[EXERCISE GOAL]: Quote the records word for word, covering everything from the line containing "Click the user" down to the line containing "I will pos(210,80).", with both of those lines included.

[THE DATA]:
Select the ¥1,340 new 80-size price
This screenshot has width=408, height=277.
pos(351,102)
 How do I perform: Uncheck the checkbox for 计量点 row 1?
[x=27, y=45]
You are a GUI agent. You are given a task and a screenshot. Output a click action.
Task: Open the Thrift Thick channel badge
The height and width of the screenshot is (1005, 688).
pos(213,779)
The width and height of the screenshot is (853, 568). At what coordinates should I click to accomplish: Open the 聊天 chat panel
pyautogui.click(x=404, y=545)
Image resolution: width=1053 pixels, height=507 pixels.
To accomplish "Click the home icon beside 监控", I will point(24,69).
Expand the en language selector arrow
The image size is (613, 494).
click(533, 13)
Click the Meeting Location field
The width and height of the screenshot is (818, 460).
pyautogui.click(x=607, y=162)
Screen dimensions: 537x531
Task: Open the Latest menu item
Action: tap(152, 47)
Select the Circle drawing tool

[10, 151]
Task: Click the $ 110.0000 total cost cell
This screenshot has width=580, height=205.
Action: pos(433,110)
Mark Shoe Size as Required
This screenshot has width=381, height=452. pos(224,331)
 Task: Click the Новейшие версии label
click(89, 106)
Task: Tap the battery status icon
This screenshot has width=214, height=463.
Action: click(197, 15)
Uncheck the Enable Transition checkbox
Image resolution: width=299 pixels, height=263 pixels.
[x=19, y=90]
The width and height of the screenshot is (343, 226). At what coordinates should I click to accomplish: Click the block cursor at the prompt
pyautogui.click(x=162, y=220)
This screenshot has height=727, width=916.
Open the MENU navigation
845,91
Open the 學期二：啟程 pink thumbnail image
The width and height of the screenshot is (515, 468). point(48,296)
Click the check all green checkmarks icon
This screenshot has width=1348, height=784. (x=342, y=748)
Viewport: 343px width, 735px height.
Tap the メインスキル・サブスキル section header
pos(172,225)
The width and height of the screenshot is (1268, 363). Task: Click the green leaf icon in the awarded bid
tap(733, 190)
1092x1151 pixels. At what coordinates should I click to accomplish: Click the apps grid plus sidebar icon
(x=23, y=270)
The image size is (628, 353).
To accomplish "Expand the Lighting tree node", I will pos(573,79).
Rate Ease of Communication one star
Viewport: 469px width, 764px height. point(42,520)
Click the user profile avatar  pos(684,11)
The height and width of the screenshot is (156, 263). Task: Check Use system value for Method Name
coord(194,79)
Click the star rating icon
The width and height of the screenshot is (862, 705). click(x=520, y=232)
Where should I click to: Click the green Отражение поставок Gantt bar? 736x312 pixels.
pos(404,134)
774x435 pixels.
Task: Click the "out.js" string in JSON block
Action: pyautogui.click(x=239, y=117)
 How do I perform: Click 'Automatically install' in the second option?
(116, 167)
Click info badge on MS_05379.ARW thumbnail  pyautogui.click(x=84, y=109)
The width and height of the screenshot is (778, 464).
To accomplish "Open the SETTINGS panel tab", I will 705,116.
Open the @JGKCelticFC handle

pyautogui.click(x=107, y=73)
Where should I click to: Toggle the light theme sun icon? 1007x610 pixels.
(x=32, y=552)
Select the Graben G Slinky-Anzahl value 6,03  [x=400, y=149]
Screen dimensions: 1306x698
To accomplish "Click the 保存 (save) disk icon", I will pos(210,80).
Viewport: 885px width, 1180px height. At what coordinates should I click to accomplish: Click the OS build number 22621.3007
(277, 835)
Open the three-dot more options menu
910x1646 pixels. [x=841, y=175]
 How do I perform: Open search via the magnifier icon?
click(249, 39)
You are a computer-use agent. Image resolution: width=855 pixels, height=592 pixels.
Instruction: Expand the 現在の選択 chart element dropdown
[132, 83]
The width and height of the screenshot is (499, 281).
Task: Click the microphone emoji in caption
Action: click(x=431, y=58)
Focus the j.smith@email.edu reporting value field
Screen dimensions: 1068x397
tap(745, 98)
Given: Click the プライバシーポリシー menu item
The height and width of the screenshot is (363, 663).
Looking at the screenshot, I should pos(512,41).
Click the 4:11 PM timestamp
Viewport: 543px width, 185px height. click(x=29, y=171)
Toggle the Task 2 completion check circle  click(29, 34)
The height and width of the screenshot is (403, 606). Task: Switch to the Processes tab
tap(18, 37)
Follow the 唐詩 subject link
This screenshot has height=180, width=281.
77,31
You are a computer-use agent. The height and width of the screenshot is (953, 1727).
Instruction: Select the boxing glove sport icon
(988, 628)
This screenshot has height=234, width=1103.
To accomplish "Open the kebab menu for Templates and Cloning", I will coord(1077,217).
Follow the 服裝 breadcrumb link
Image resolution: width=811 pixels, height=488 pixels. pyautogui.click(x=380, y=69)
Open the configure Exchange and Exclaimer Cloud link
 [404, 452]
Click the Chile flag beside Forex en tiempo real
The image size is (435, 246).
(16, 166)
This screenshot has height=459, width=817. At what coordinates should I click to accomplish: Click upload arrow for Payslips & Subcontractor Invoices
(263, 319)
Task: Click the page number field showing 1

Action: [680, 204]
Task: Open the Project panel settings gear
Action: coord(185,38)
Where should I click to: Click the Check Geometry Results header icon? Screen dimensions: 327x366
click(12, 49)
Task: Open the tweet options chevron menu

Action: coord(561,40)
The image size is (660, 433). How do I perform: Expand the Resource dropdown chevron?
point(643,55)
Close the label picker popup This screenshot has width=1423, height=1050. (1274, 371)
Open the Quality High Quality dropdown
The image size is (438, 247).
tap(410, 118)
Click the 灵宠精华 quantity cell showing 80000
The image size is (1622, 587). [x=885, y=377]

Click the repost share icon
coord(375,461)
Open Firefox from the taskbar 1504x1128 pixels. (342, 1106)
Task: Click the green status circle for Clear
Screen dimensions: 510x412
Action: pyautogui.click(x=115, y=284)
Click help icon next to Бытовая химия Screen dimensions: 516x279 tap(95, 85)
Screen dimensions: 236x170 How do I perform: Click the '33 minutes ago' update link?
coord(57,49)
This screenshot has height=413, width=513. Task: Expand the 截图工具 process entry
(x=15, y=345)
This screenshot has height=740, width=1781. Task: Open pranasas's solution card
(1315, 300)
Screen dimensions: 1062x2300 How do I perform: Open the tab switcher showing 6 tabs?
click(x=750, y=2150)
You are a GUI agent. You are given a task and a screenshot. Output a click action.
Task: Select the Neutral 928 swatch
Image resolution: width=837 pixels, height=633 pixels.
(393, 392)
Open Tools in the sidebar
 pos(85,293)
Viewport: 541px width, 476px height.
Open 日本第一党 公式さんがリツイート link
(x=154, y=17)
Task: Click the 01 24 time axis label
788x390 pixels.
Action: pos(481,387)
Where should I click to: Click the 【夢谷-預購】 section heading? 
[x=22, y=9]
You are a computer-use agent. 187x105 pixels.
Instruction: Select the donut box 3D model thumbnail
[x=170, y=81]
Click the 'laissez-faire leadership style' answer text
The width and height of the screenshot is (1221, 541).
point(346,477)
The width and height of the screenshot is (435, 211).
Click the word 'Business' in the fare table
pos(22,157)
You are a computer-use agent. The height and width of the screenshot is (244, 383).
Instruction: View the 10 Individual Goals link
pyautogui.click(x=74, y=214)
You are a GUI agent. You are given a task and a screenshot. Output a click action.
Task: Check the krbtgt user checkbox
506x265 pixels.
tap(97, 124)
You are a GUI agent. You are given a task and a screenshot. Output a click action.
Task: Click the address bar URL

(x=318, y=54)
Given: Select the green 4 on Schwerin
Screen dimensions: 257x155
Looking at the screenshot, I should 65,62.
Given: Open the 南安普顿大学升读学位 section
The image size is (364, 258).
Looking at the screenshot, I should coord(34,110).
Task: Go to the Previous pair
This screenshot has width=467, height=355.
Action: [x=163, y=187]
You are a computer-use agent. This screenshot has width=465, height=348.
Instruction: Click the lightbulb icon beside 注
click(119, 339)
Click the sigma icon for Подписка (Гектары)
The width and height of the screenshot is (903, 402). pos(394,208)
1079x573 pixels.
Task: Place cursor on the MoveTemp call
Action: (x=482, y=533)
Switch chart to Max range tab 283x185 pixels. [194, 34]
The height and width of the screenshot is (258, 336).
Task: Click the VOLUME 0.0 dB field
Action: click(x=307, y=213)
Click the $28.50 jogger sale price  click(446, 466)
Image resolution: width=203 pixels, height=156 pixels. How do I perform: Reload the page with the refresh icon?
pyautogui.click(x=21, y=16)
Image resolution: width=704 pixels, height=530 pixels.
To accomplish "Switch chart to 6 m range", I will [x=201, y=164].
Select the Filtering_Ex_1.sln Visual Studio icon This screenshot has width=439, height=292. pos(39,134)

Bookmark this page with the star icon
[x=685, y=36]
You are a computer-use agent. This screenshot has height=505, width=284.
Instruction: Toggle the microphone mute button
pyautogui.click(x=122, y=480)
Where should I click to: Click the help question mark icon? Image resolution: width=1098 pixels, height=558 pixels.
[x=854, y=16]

[ANSWER IN FULL]:
Click the user profile avatar  pos(684,11)
The height and width of the screenshot is (156, 263). Task: Check Use system value for Method Name
coord(194,79)
Click the star rating icon
The width and height of the screenshot is (862, 705). click(x=520, y=232)
Where should I click to: Click the green Отражение поставок Gantt bar? 736x312 pixels.
pos(404,134)
774x435 pixels.
Task: Click the "out.js" string in JSON block
Action: pyautogui.click(x=239, y=117)
 How do I perform: Click 'Automatically install' in the second option?
(116, 167)
Click info badge on MS_05379.ARW thumbnail  pyautogui.click(x=84, y=109)
The width and height of the screenshot is (778, 464).
To accomplish "Open the SETTINGS panel tab", I will 705,116.
Open the @JGKCelticFC handle

pyautogui.click(x=107, y=73)
Where should I click to: Toggle the light theme sun icon? 1007x610 pixels.
(x=32, y=552)
Select the Graben G Slinky-Anzahl value 6,03  [x=400, y=149]
Screen dimensions: 1306x698
To accomplish "Click the 保存 (save) disk icon", I will pos(210,80).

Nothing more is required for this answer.